At the end of the mission, Mr. Christian Josz, IMF Mission Chief for Chad, issued the following statement in N'djamena:
“Economic activity remained sluggish in 2009, but inflation increased further, owing to food prices. Low rainfall, and therefore agricultural output, plus the trend decline in oil production led to a contraction in real GDP of about 2 percent. The bad harvest could imply food shortage for up to 2 million people (18 percent of the population). The need for additional food is estimated at between 80,000 to 100,000 metric tons, for which the government has requested external assistance.
“The global financial crisis affected Chad mainly through the ensuing decline in oil prices. The fiscal position deteriorated sharply in 2009 to a deficit of about 20 percent of non-oil GDP as the government maintained spending levels in the face of a fall-off in oil revenues by almost depleting its oil savings and borrowing from the central bank. Commercial banks’ balance sheets were not directly impacted by the crisis in advanced countries, given their limited exposure to international financial markets. But the business environment, which is marked by high costs and a poorly functioning judicial system, hampers the development of the financial sector and the non-oil economy at large.
“The macroeconomic outlook is shaped by the expected rebound of agriculture, the gradual recovery of oil prices, and the construction of a second oil extraction project. These developments should support non-oil GDP growth and contribute to a decline in inflation this year.
“The government is facing a tight fiscal situation in 2010. Overspending on security and investment in 2009 absorbed an important part of the resources that had been lined up to finance the 2010 budget. In addition, the government faces significant under-funded spending pressures to address food shortages, and to conduct the upcoming elections, clear arrears, and pay other liabilities. Given this difficult situation, the authorities will need to prepare a supplementary budget to update revenue and spending projections and to reconcile its spending plans with the amount of financing available. Some postponement of lower-priority spending may be needed.
“Going forward, it is important to set fiscal policy within a medium-term framework that takes into account the trend decline of oil resources over the next 20 years. The level of spending over 2008-09 was not sustainable; government savings declined considerably during this period. Notwithstanding possible additional oil discoveries, the future trend in oil production is almost certainly downward. The mission recommends steadily reducing the non-oil primary balance by about 2 percent of non-oil GDP per annum, while focusing spending on priority areas.
“Improving public financial management is a key to transforming oil resources into higher non-oil sector growth and reduced poverty levels. The mission underscored the importance of building on recent improvements in tax administration; preserving the transparency of oil revenue; aligning spending with the government’s Poverty Reduction Strategy; and improving public investment planning and procurement. It will also be critical to provide sufficient resources to make new schools and health centers operational. Finally, it will be essential to curb the use of extraordinary spending procedures that bypass expenditure controls, jeopardize budget discipline, and lead to payments arrears.

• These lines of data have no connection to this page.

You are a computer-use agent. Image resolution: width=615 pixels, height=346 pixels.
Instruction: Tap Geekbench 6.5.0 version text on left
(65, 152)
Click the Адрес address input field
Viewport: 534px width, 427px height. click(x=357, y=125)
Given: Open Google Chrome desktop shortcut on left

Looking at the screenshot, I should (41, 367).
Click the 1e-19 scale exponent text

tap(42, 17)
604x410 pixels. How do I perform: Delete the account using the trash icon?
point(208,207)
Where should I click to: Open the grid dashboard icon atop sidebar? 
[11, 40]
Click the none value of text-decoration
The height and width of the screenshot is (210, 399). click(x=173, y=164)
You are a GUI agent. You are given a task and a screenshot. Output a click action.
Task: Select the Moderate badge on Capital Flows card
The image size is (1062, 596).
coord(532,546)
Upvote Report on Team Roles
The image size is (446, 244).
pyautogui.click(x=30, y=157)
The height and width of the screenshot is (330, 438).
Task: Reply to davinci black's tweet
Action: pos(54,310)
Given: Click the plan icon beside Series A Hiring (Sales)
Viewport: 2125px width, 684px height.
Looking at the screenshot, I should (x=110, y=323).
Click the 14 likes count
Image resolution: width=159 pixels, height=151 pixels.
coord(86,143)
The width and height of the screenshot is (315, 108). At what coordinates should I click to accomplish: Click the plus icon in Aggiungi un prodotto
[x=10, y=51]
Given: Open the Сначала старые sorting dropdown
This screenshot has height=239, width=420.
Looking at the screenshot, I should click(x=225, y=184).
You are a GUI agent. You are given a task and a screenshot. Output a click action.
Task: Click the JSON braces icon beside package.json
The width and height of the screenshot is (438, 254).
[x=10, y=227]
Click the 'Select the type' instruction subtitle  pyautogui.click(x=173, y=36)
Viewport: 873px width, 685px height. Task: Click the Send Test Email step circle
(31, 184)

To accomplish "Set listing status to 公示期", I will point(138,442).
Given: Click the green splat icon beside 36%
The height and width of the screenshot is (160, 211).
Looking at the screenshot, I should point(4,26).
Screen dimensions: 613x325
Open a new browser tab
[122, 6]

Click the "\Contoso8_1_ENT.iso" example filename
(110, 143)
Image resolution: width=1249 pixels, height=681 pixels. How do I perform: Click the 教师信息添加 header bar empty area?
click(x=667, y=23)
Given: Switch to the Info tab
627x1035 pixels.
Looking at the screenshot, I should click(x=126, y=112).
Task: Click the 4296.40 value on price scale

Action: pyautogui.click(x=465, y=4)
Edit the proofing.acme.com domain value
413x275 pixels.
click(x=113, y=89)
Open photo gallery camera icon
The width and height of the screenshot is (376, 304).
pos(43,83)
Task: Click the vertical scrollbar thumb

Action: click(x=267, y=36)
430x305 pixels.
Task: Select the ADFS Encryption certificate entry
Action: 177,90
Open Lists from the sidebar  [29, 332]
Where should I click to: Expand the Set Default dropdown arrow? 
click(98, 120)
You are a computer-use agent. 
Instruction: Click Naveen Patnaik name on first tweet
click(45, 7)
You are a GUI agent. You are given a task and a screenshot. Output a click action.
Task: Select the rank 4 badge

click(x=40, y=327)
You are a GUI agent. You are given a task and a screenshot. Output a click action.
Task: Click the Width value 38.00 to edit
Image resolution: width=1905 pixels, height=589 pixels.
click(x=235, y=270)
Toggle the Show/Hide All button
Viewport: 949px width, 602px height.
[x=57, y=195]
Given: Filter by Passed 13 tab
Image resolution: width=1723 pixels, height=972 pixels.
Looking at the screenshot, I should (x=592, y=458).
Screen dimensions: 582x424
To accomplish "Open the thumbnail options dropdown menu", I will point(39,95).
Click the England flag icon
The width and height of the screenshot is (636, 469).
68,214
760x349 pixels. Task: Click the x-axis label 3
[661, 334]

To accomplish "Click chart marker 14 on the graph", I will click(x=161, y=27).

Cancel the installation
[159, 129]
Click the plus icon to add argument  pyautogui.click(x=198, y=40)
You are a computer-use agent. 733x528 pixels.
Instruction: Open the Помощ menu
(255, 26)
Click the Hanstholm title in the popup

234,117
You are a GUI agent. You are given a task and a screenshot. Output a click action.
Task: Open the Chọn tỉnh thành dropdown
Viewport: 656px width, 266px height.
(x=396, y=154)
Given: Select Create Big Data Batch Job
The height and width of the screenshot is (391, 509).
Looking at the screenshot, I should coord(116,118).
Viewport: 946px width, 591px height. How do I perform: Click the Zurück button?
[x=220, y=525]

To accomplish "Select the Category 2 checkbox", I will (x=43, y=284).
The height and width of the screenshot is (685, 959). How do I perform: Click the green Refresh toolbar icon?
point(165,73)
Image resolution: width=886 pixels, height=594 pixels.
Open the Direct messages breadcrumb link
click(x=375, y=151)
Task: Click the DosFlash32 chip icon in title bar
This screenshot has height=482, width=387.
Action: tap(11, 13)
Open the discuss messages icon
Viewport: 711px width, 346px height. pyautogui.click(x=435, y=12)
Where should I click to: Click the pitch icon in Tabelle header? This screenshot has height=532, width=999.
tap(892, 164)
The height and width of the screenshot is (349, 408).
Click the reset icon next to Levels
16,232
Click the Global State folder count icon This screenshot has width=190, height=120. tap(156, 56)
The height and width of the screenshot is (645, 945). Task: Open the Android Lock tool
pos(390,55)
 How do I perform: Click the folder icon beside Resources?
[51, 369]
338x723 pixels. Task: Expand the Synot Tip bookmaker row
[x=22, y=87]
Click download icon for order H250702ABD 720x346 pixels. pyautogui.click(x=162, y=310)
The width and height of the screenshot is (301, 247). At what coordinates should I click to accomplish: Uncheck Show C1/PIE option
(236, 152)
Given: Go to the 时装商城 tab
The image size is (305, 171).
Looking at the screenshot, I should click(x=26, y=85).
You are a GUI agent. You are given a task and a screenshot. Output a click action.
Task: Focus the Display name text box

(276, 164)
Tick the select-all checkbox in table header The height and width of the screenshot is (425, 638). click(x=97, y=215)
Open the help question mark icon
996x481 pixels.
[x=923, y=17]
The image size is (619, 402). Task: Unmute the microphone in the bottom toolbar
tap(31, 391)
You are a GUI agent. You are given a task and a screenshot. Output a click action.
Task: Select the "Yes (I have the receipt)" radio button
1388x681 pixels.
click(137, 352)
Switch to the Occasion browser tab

“The mission and the authorities discussed the main elements of a proposed Staff Monitored Program (SMP) for 2010. The cornerstone of such a program would be to remain within the spending envelope set in the 2010 supplementary budget, and to ensure that all spending is executed in accordance with set budget procedures. Discussions on the proposed SMP will continue over the coming weeks.
“The mission would like to thank the authorities for their excellent cooperation and the frank and constructive discussions."